Implementation of the REAL ID Act implies implementation of the proposed Driver's License Agreement. Check out what its jurisdiction is:
"Jurisdiction definition--The DLA defines "jurisdiction" to allow participation by a territory or province of Canada and by any state of the Republic of Mexico or the Federal District of Mexico. Under the current DLC, no foreign jurisdictions can participate. The NRVC defines jurisdiction to include provinces of Canada and other countries."
Canada too, eh? Back in 2003, we had a Standing Committee on Citizenship and Immigration that asked the question of: A National ID Card for Canada?, and the committee's results were inconclusive - the jury is still out. If REAL ID passes, you can expect to see more of it here in Canada. But because the political climate is shifty right now, don't expect it too soon.

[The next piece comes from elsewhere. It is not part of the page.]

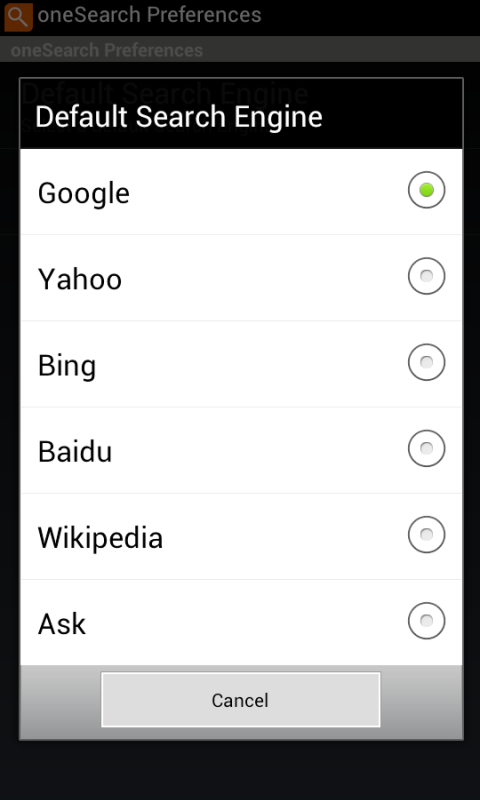Viewport: 480px width, 800px height.
Task: Choose the Wikipedia list entry label
Action: click(100, 538)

However, it might be good to examine who might want to have an ID Card for Canadians. CIPPIC states:
Another proponent of national ID card systems is the biometrics, document security and data management industry. A nationwide ID card, possibly mandatory for every citizen above a certain age, is a project worth billions of dollars to this industry. It would require manufacturing the cards, setting up and maintaining registry databases, as well as a secure network infrastructure and the distribution of thousands of card readers and possibly biometric scanners. Clearly, many industry players have a vested interest in the development and implementation of a national ID card in Canada.

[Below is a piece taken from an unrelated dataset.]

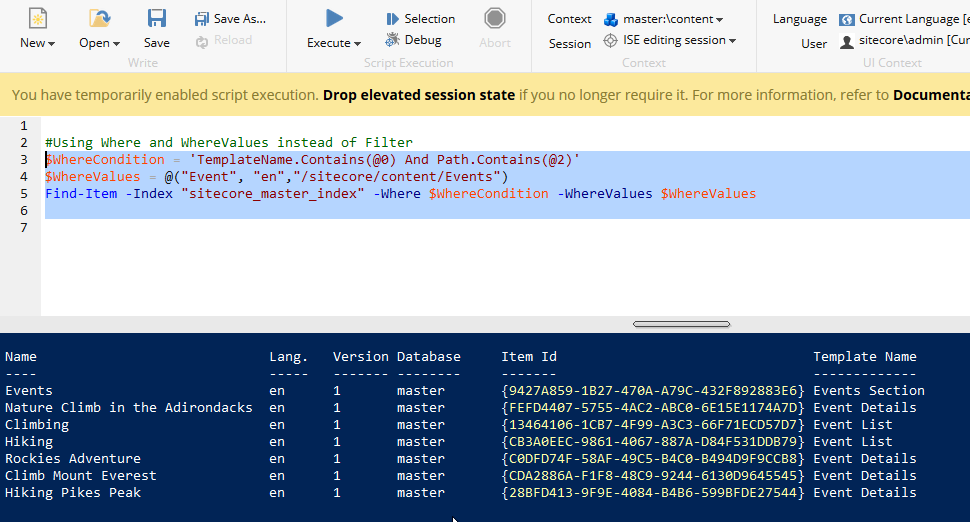Click the Abort stop icon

Here's what the Task Force for the Future of North America had to say:
"The three countries should develop a secure North American Border Pass with biometric identifiers. This document would allow its bearers expedited passage through customs, immigration, and airport security throughout the region. Over the longer term, it should be possible to rethink fundamentally the systems for national control of intracontinental travel and trade. This will be particularly true if the three countries make genuine progress toward establishing a common security perimeter.
North America is different from Europe, of course, but it is instructive that the members of the European Union have managed largely to eliminate physical border controls. The governments of Canada, Mexico, and the United States should commit themselves to the long-term goal of dramatically diminishing the need for the current intensity of the governments’ physical control of traffic, travel, and trade within North America."

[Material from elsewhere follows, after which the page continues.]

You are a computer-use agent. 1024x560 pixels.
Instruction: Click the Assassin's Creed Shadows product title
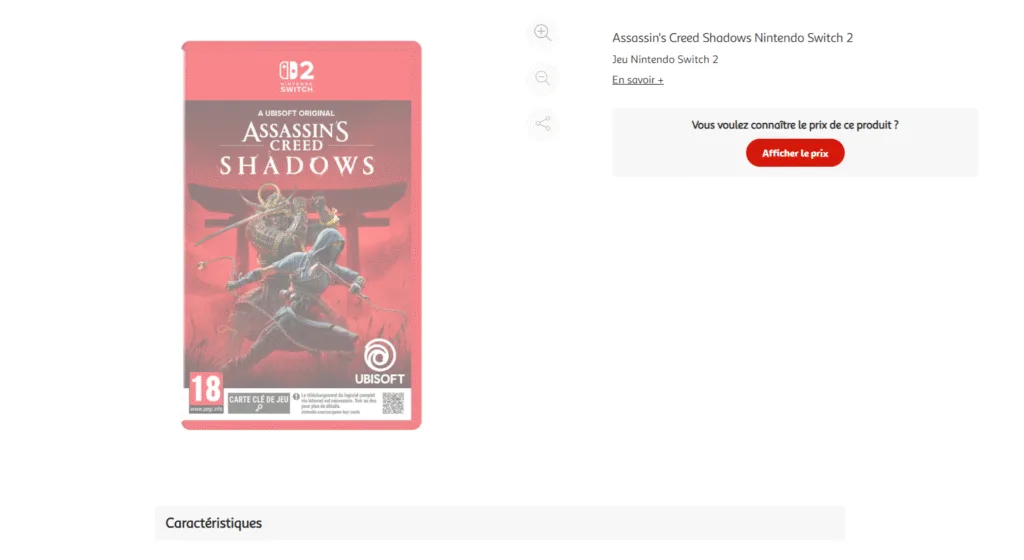[x=732, y=38]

That last line is pure Orwellian Newspeak.
For an excellent overview of the Canadian Biometrics industry, see the Strategis website, especially the summary:
"Increased activity in residential, commercial, industrial and institutional construction, and renovation projects coupled with events following the September 11, 2001 attacks continue to fuel the demand for commercial security equipment in Canada. Currently, the total market in Canada is valued at approximately USD$1.5 billion, with a growth potential of 22-25 percent predicted through 2005. U.S. firms already control almost 30 percent of the market. The commercial and government sectors are expected to remain the most important end users in the commercial security industry in Canada."
Back in 2003, the interim Privacy Commisioner stated that "[t]he costs associated with such a system would be enormous. Just creating it could cost between $3 billion and $5 billion, with substantial additional costs to actually operate it." The biometrics industry in Canada could double in size with one big federal contract, hence the impending boondoggle.
Over the next few years, look for the biometrics industry to lobby hard to get this contract. The debate is still open; it's just sitting there, waiting for someone to take it up.